§ STUDY MATERIAL:
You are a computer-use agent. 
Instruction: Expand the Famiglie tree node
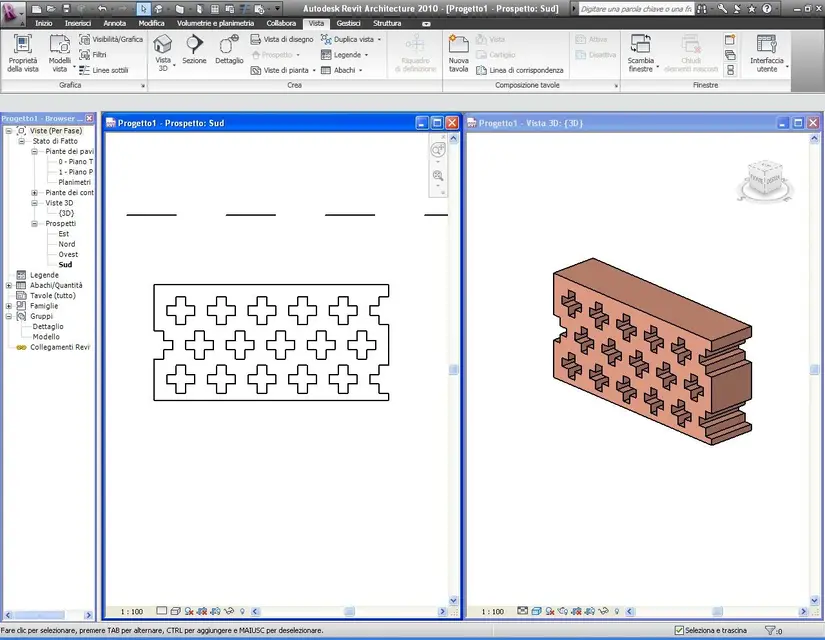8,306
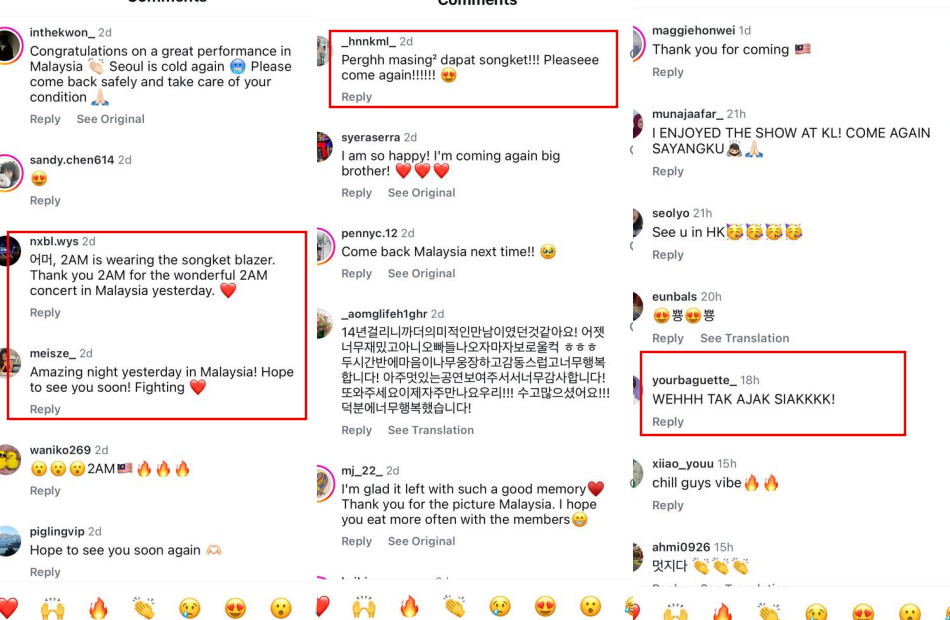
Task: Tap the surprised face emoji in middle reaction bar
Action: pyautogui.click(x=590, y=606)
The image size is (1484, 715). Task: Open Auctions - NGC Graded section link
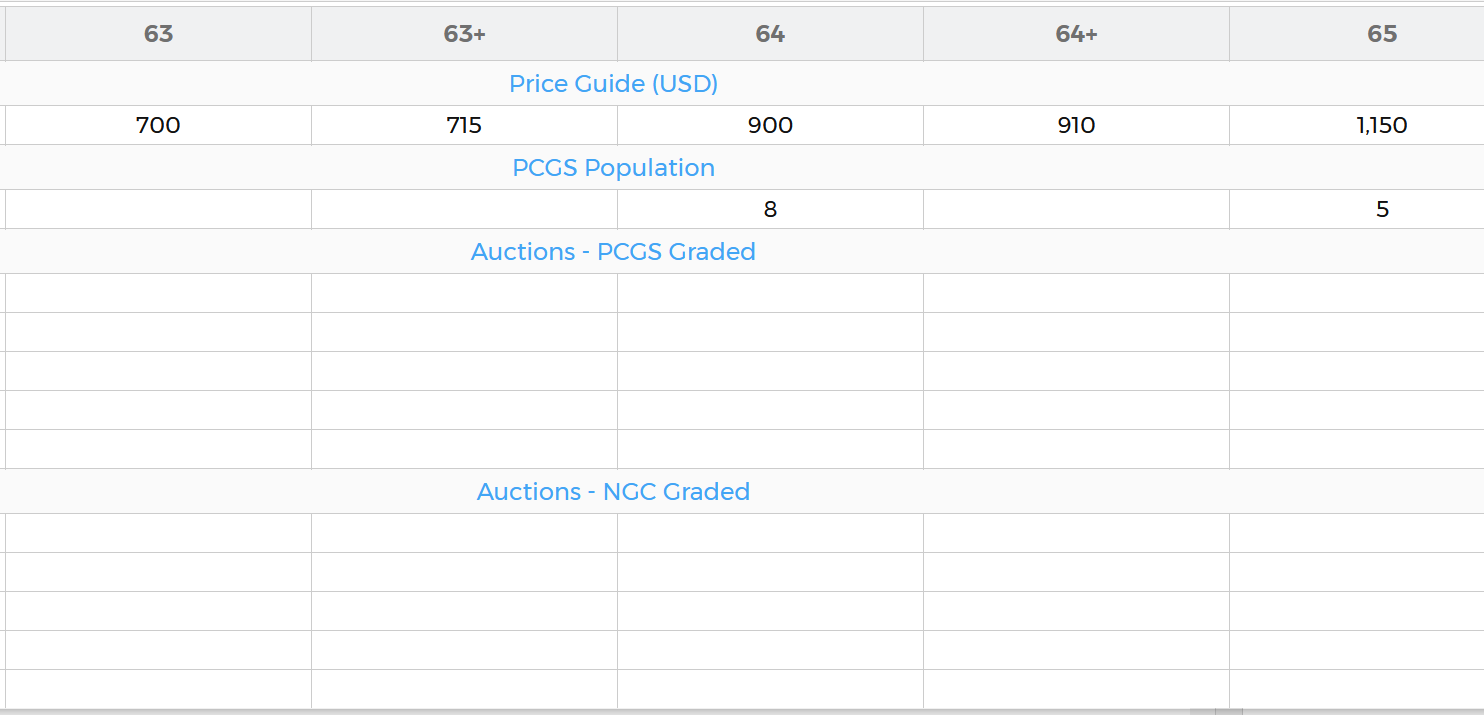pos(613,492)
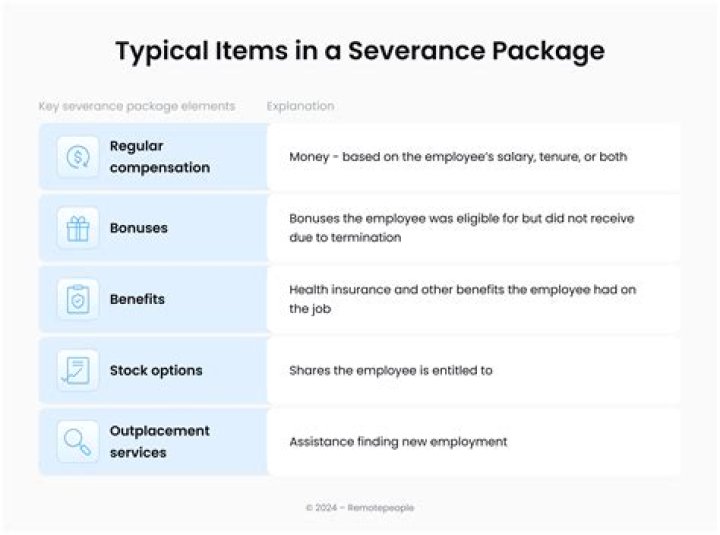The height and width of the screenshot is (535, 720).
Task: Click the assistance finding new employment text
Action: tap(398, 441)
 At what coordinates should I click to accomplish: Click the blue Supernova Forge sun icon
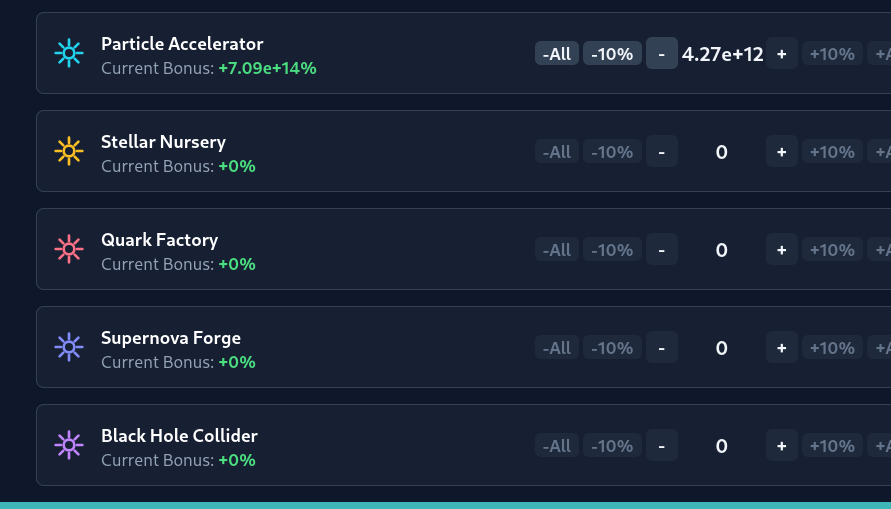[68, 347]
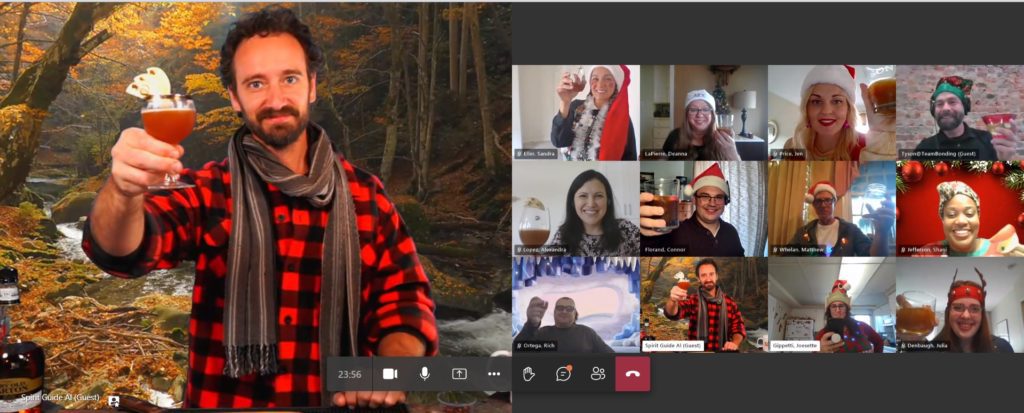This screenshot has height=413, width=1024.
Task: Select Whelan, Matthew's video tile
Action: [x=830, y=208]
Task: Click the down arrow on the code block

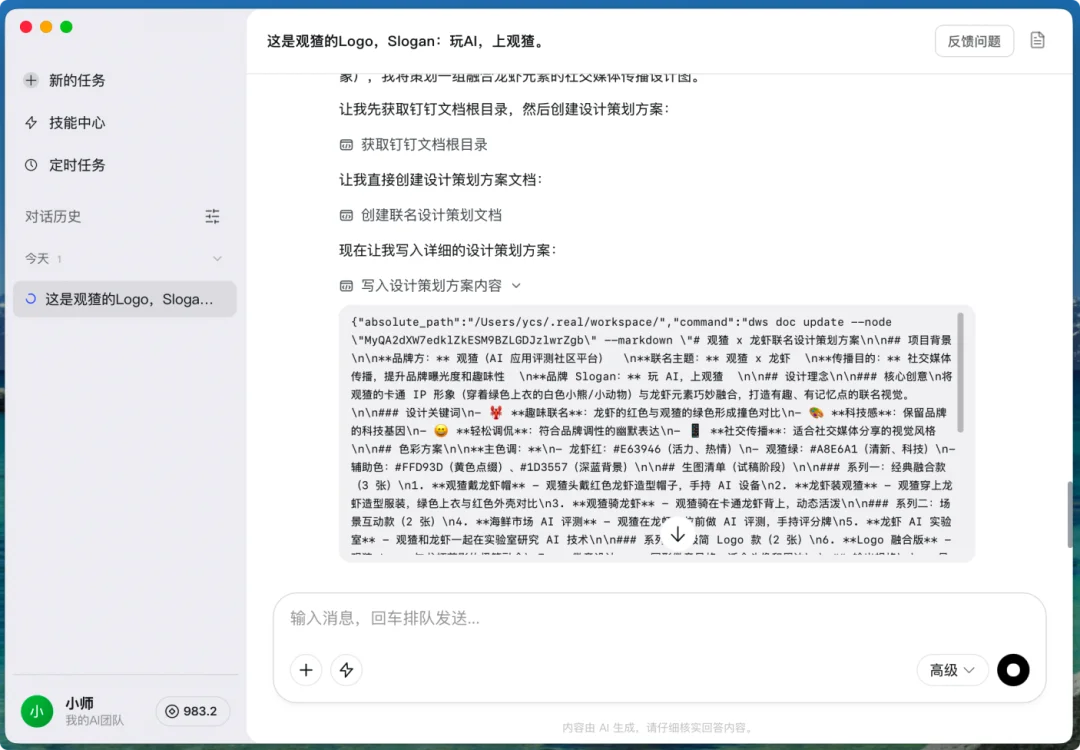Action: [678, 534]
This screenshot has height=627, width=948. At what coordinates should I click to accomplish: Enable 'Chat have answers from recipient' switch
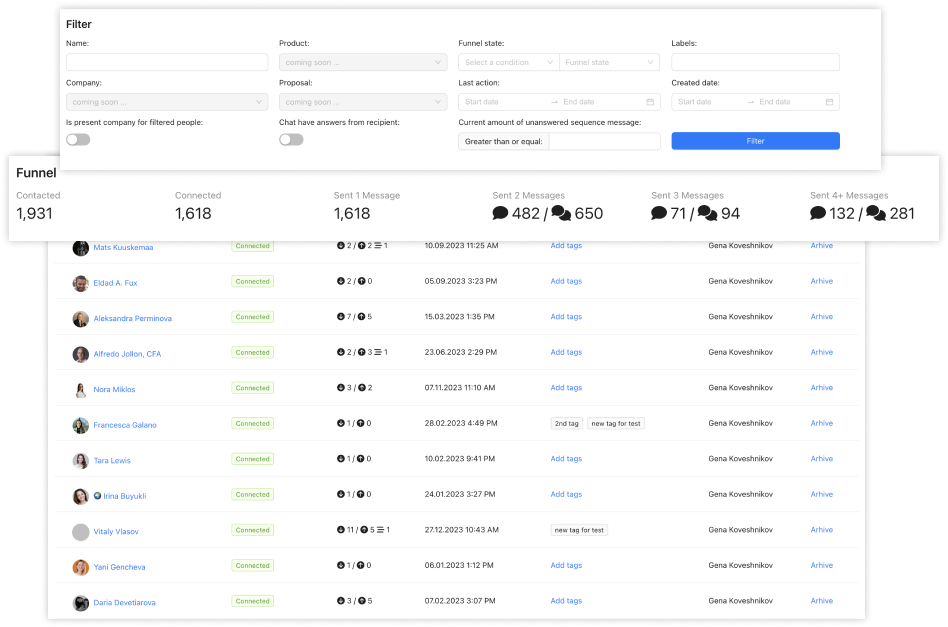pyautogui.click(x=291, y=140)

§ WORK TASK: All lines from the one holding "Task: Click the down arrow on the code block" to the end of the listing above need to be duplicated exactly. None of the pictures should be included.

§ PROBLEM SOLUTION:
Task: Click the down arrow on the code block

Action: [678, 534]
This screenshot has height=627, width=948. At what coordinates should I click to accomplish: Enable 'Chat have answers from recipient' switch
pyautogui.click(x=291, y=140)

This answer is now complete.